▸ **Task requirements**: In the material below, some lines carry "Click". Copy each such line.

▸ **Material provided**:
○ ○ ○ ○ ○
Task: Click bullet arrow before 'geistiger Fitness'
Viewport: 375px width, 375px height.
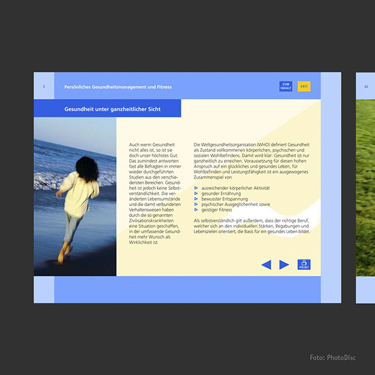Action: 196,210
○ ○ ○ ○ ○
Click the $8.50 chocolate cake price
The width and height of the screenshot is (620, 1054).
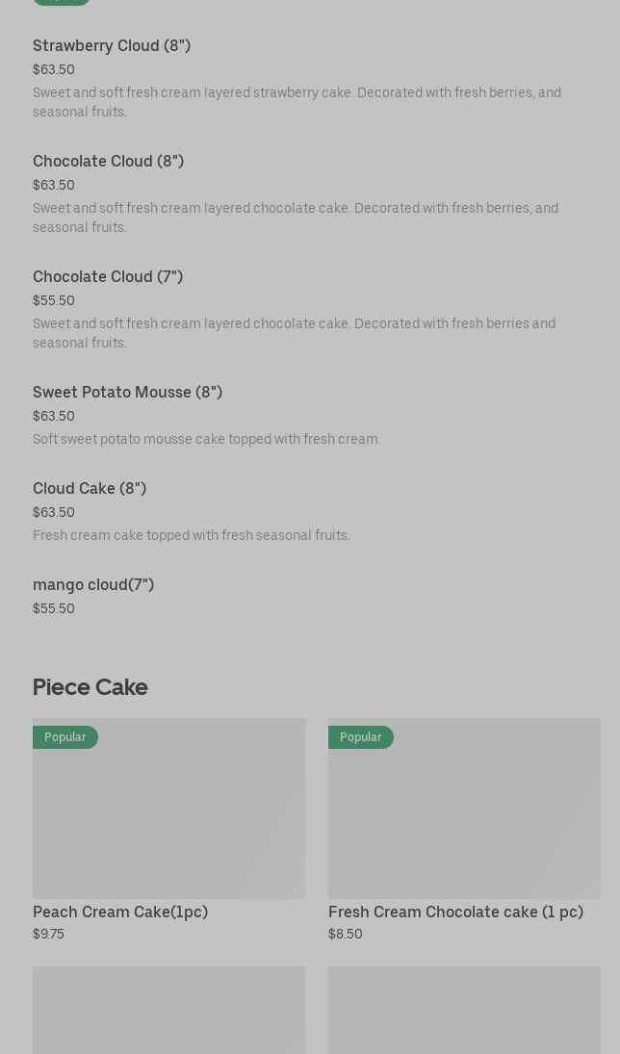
○ ○ ○ ○ ○
▸ **Written solution**:
Task: Click bullet arrow before 'geistiger Fitness'
Click the $8.50 chocolate cake price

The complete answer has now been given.